In the administrative divisions of Qatar, zones are the second-highest level of government after municipalities. As of the 2015 census, there were 98 zones. However, several of these zones are not currently in use. Over the years, numerous changes in zones have taken place.
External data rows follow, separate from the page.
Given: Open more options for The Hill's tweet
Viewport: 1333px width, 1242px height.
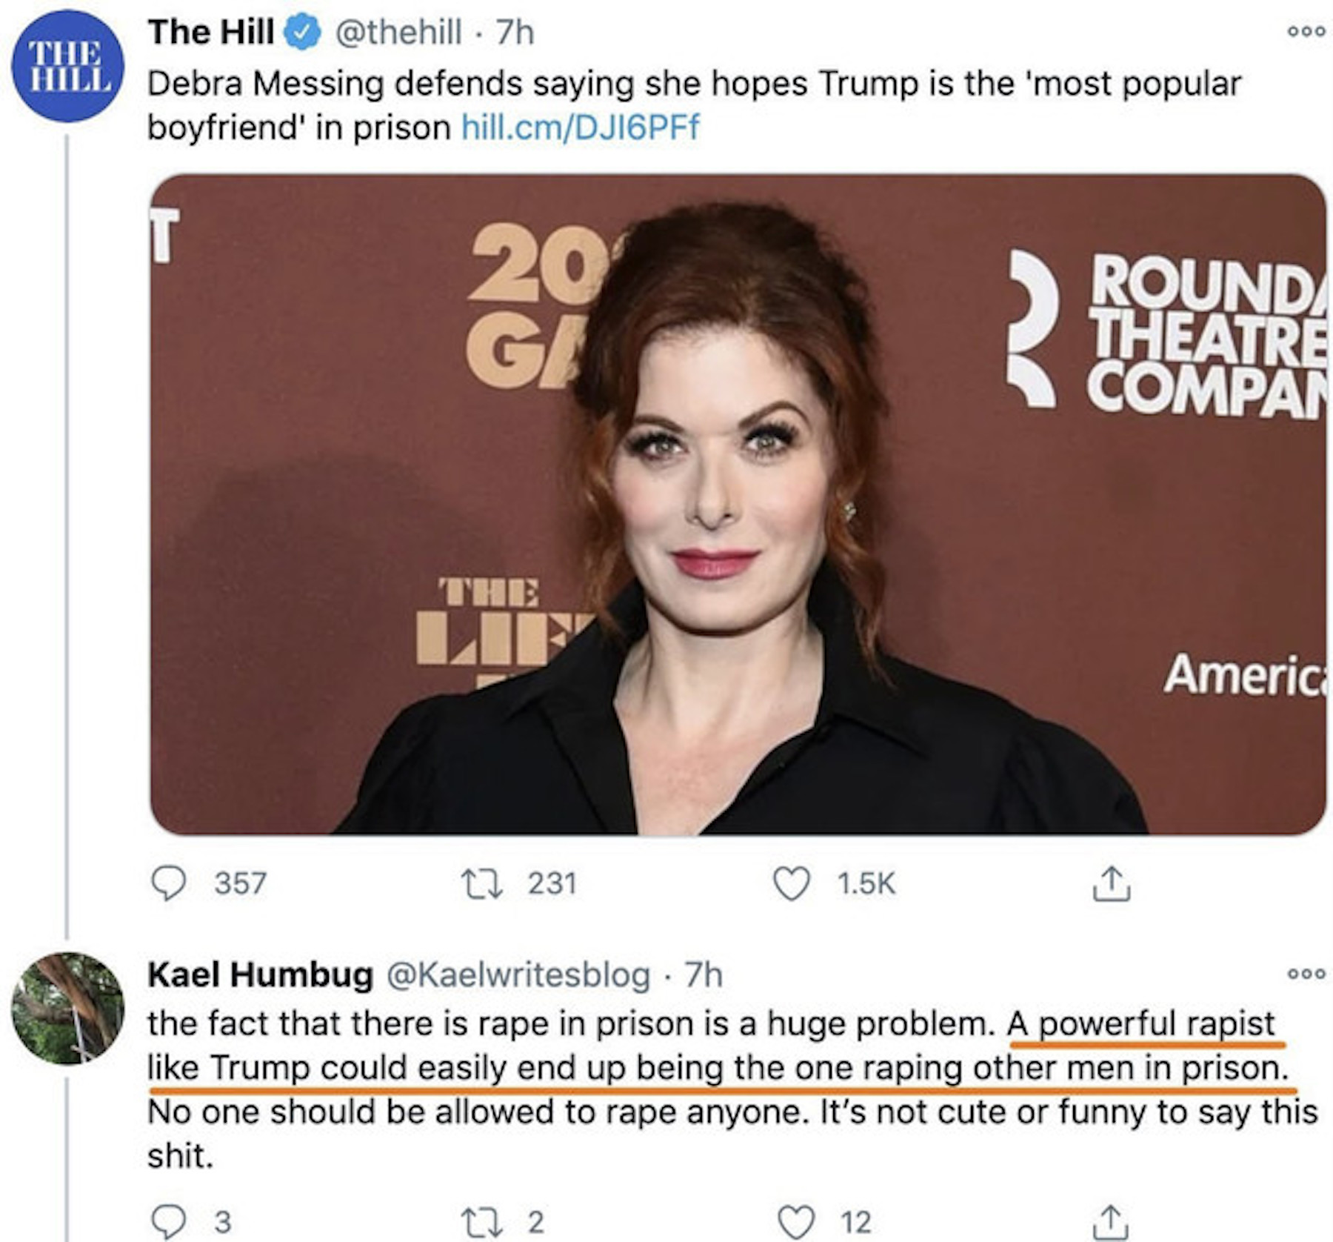Looking at the screenshot, I should (x=1306, y=32).

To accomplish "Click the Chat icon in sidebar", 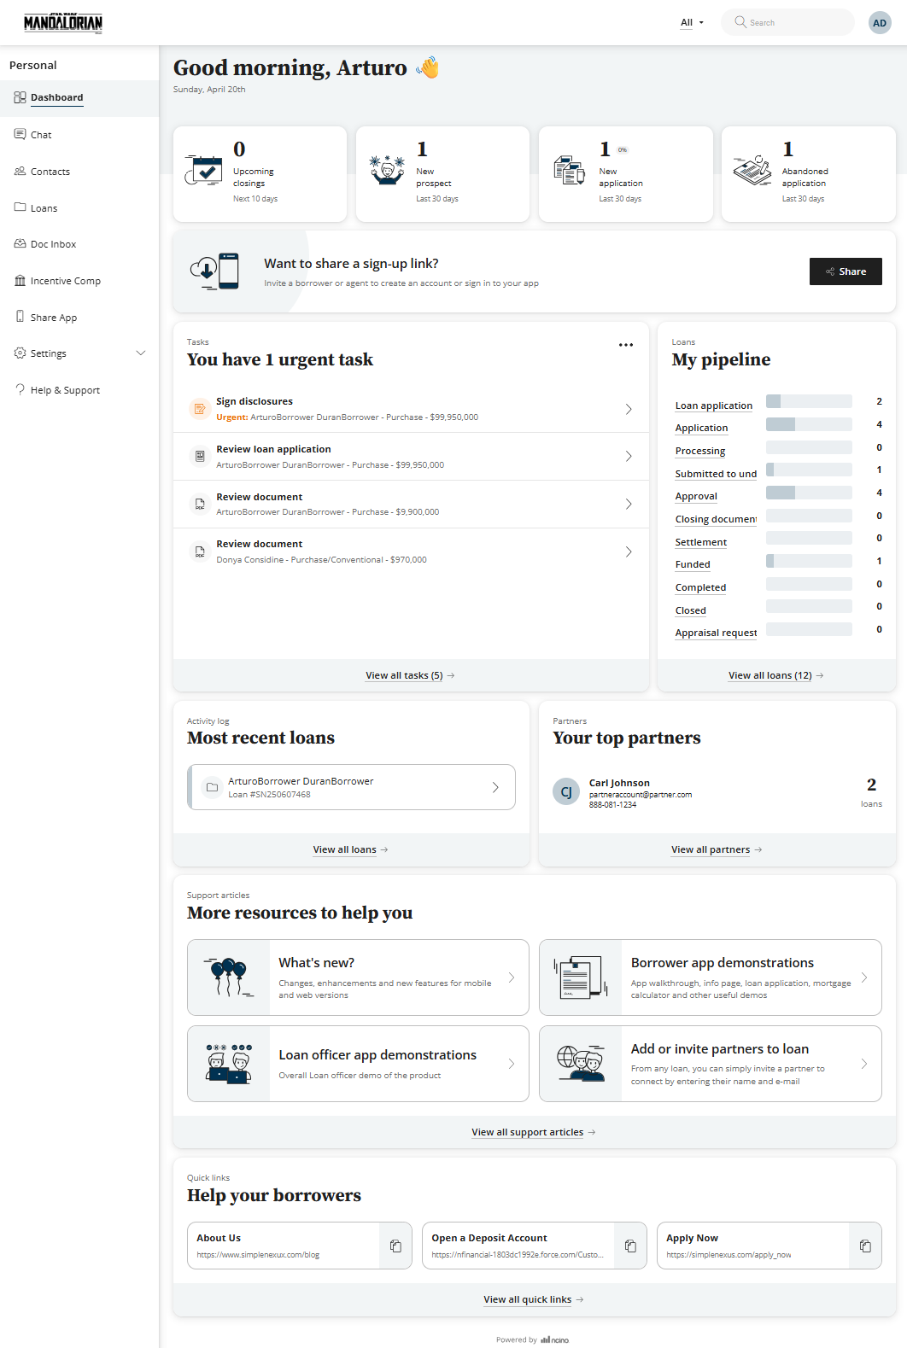I will point(20,134).
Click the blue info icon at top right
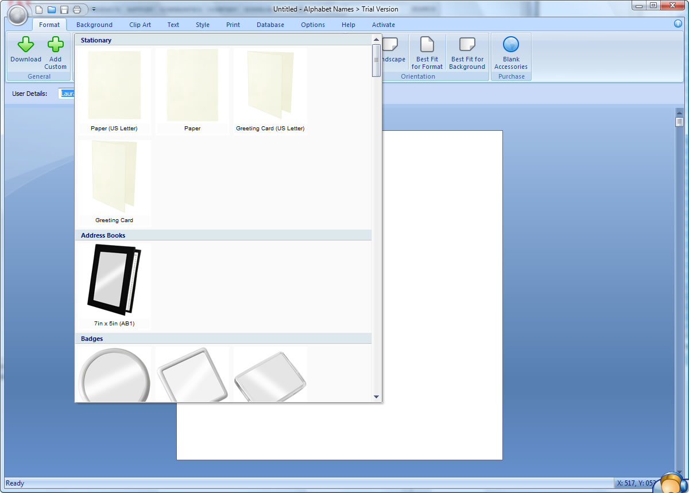Image resolution: width=689 pixels, height=493 pixels. click(x=678, y=24)
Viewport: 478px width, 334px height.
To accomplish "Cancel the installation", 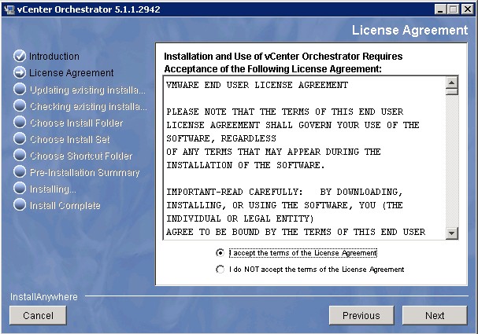I will tap(38, 315).
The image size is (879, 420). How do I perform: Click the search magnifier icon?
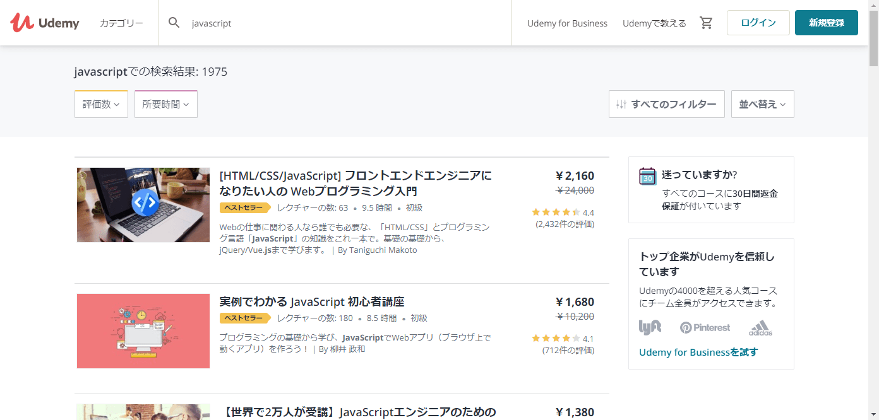tap(174, 22)
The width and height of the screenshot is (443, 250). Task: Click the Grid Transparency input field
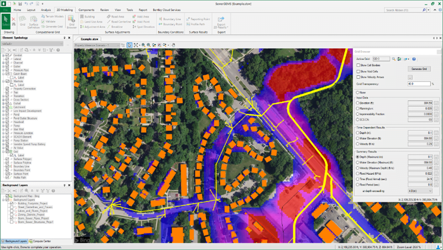point(418,84)
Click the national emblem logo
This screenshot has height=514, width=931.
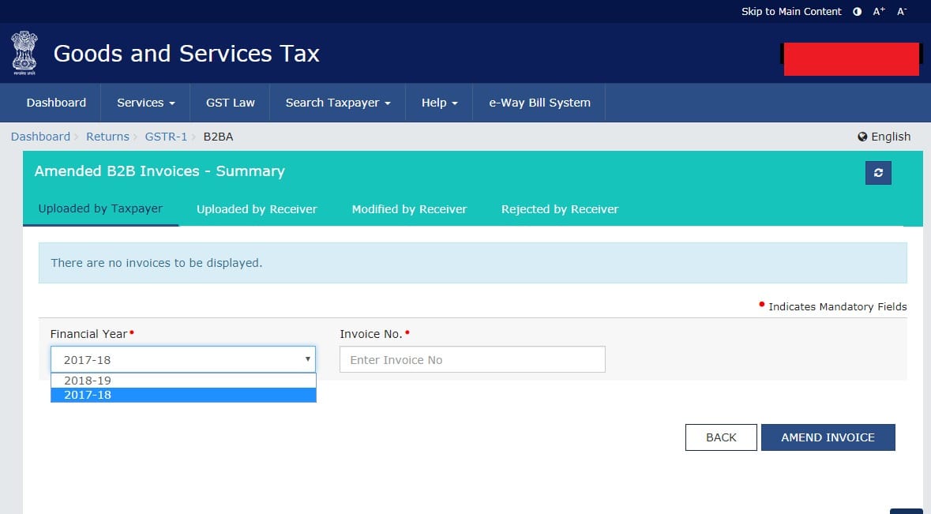[24, 52]
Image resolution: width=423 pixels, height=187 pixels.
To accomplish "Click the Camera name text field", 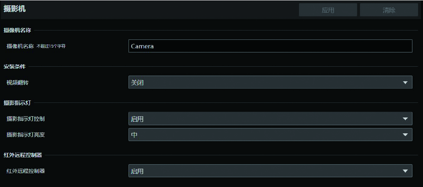I will [x=270, y=46].
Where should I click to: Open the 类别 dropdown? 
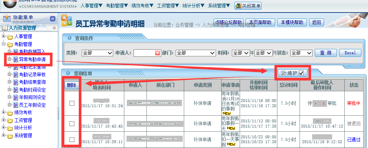(x=97, y=53)
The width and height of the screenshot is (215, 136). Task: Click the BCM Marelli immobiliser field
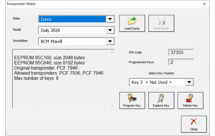coord(72,41)
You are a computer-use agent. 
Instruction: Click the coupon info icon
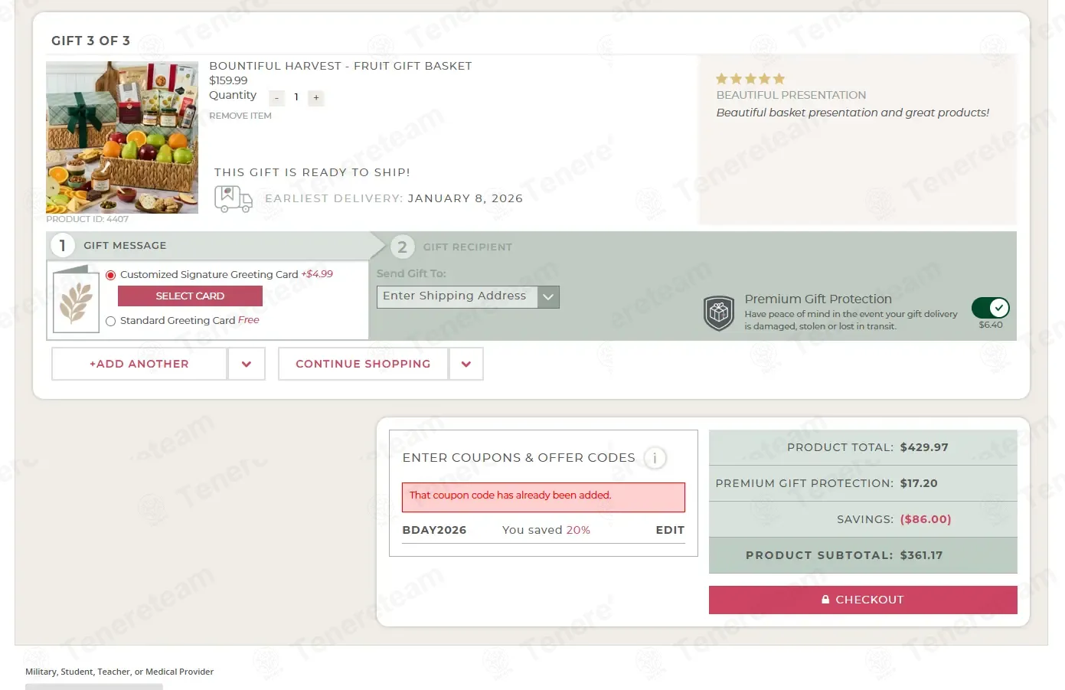[655, 458]
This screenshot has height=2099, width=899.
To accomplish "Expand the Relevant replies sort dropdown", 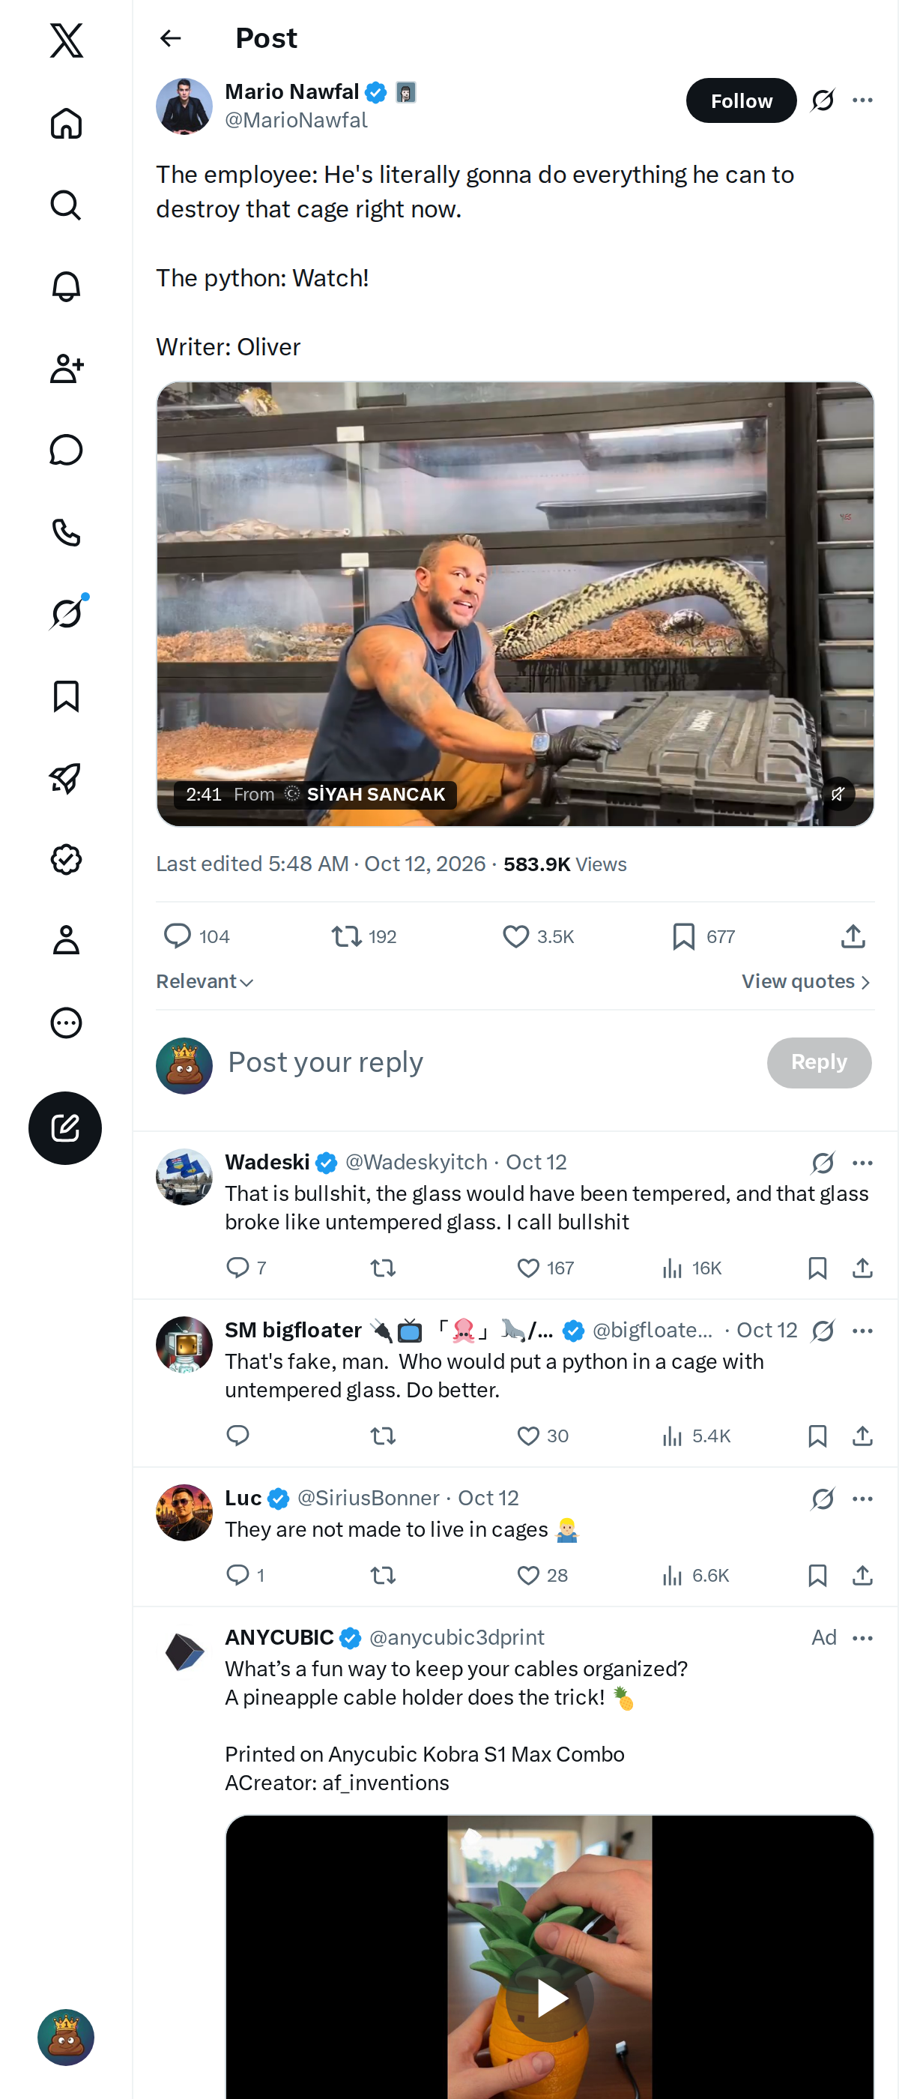I will (204, 982).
For instance, in the 2010 census, Zone 69 was transferred to Al Daayen Municipality, Zones 50 and 58 were added to Ad-Dawhah Municipality, and part of Zone 74 was merged with Zone 70 of Al Daayen Municipality.

Zones 1 – 50, 57, 58, and 60 – 68 are reserved for Ad-Dawhah Municipality; Zones 51 – 56, 81, 83, 96 and 97 are reserved for Al Rayyan Municipality; Zones 69 and 70 are reserved for Al Daayen Municipality; Zone 71 is reserved for Umm Salal Municipality; Zones 74 – 76 are reserved for Al Khor Municipality; Zones 77 – 79 are reserved for Al Shamal Municipality; Zones 90 – 95 and 98 are reserved for Al Wakrah Municipality; and Zones 72, 73, 80, 82, and 84 – 86 are reserved for Al-Shahaniya Municipality.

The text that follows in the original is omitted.